Wer sich das neueste Flugzeugmodell des Tui-Konzerns ansehen will, kann das in Brüssel in Ruhe tun. Seit Mitte März stehen dort gleich vier Boeing 737 Max, Baujahr 2018, auf dem Rollfeld. Die blauen Leitwerke mit dem roten Schriftzug sind exakt ausgerichtet, die Triebwerke mit Hauben verschlossen. Ähnlich sieht es in Manchester aus, wo fünf Jets stehen. Und in Amsterdam (2 Jets), Stockholm (2), Sofia (1) und Teneriffa (1). "Die Maschinen aus Sofia und Teneriffa haben es damals nicht mehr zurückgeschafft", sagt Aage Dünhaupt, Sprecher von Tui Aviation, die die Maschinen für den Reisekonzern Tui betreibt. Zu schnell hatten Luftfahrtbehörden weltweit Flüge mit der 737 Max verboten.
Auslöser waren zwei sehr ähnliche Unglücke des erst seit zwei Jahren ausgelieferten Boeing-Modells. Zuerst stürzte am 29. Oktober 2018 Lion-Air- Flug 610 kurz nach dem Start in der indonesischen Hauptstadt Jakarta fast senkrecht in die Javasee. 189 Menschen verloren ihr Leben. Dann fiel am 10. März 2019 nach dem Start in Addis Abeba Ethiopian- Airlines-Flug 302 vom Himmel. 157 Tote.
Schnell wurde klar: Offenbar hatte der Computer der Flugsteuerung zumindest eine Teilschuld an den Unglücken. Die Behörden ordneten Flughöhe null an. Inzwischen stehen fast 500 Boeing 737 Max überall auf der Welt auf Flughäfen herum, und die Produktion läuft weiter. Tag und Nacht entwickelt und testet Boeing eine neue Version der fehlerhaften Software.

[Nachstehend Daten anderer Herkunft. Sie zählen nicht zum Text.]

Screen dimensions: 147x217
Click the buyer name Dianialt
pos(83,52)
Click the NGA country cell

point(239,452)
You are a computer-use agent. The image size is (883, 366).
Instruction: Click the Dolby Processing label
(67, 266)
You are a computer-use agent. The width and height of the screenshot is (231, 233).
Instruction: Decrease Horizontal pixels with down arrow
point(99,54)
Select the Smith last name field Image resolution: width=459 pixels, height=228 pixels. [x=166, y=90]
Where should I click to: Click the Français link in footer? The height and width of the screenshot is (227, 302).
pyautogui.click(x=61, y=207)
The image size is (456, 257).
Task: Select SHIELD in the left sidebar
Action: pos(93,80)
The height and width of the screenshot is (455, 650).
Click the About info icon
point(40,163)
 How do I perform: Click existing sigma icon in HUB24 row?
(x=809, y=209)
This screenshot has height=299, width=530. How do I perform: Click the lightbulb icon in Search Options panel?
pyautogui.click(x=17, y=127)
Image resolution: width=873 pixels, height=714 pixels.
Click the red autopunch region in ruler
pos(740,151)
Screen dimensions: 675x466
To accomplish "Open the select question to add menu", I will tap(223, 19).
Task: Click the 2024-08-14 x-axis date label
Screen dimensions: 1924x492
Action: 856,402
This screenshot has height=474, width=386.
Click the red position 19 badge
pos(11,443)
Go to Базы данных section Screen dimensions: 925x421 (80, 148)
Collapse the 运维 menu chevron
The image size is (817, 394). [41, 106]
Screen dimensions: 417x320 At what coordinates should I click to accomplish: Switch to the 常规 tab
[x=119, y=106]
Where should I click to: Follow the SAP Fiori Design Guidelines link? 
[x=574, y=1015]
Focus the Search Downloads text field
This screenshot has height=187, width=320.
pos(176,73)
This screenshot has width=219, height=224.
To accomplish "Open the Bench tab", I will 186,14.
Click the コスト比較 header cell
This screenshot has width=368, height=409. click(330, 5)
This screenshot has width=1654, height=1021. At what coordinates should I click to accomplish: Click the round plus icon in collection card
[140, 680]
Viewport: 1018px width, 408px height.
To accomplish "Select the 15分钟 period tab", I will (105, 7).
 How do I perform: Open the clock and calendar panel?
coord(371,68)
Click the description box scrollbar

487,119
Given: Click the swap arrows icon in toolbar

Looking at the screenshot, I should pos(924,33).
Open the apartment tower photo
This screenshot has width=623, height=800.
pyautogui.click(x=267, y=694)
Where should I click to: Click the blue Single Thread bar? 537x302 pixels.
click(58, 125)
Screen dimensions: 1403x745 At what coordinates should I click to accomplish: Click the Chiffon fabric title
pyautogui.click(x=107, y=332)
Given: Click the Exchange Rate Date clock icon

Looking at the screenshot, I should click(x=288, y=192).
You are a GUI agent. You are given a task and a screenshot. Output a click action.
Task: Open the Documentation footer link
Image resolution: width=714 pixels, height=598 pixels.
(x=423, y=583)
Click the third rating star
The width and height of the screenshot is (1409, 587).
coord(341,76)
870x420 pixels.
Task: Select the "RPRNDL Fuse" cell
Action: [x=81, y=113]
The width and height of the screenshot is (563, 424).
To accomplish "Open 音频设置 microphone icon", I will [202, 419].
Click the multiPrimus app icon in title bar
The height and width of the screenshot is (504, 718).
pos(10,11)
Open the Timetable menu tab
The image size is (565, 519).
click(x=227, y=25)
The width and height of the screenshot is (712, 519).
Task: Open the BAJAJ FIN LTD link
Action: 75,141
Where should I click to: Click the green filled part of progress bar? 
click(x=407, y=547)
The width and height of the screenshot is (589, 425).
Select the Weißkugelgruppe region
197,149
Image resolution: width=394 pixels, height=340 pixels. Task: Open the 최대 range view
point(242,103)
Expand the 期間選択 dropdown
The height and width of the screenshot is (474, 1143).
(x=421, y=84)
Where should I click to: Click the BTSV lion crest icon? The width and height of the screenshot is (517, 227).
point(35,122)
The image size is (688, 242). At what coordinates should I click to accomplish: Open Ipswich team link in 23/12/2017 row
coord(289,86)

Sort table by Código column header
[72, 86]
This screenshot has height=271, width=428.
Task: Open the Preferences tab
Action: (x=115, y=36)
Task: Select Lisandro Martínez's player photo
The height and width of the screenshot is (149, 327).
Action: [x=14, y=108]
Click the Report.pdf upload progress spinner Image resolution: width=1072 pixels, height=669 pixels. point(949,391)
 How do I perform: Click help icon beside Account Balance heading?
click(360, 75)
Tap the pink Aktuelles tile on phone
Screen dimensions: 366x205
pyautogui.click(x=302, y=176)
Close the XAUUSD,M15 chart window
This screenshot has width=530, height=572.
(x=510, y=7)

300 Millionen Euro Zusatzkosten für Tui
Wenn die fertig ist, müssen Luftfahrtbehörden weltweit sie zulassen. Einen Zeitplan dafür gibt es nicht, denn es ist viel Vertrauen in den Luftfahrtkonzern verloren gegangen. "Das Letzte, was ich will, ist, einen Termin nennen, zu dem wir das Flugverbot aufheben", sagte Dan Elwell, Leiter der US-Luftfahrtbehörde FAA, nach einem Treffen mit Abgesandten von Boeing-Chef Dennis Muilenburg. Das klingt nicht optimistisch. Die indonesische Flugaufsicht hat bereits angekündigt, sie wolle zu den Letzten gehören, die den Jet wieder in die Luft lassen. Möglicherweise erst weit im Jahr 2020. Und auch in Europa wird sich Boeing vielen Fragen stellen müssen.
All das sind schlechte Nachrichten für Tui: Insgesamt 23 der vermeintlich hochmodernen Flugzeuge hatte der Reisemulti für seine verschiedenen europäischen Töchter bestellt. Sie sollten leiser, leistungsfähiger und dabei sparsamer sein, hatte Boeing versprochen.
Zumindest der letzte Punkt ist erst mal widerlegt, denn selbst am Boden sind die Flugzeuge für den Konzern teuer: Für das Parken auf dem Vorfeld berechnet zum Beispiel der Flughafen Brüssel rund 60 Euro – pro Stunde. Die Tui beziffert die finanzielle Belastung bis August insgesamt auf rund 300 Millionen Euro. Auch andere Airlines haben schon hohe dreistellige Millionenbeträge als Kosten geltend gemacht. "Die Leasing-Kapazitäten für Ersatzmaschinen sind sehr knapp, die Preise entsprechend hoch", sagt Tui-Mann Dünhaupt. Sein Unternehmen habe sich auf Ausfälle bis Ende Juli vorbereitet, danach müsse man sehen.
Für Urlauber sind die 737-Probleme keine guten Nachrichten, denn vor allem auf Ferienflüge spezialisierte Airlines haben den Problem-Flieger gekauft. Neben Tui-Maschinen stehen momentan auch welche der Lufthansa-Tochter Sun Express, von Ryanair, Norwegian oder Turkish Airlines am Boden.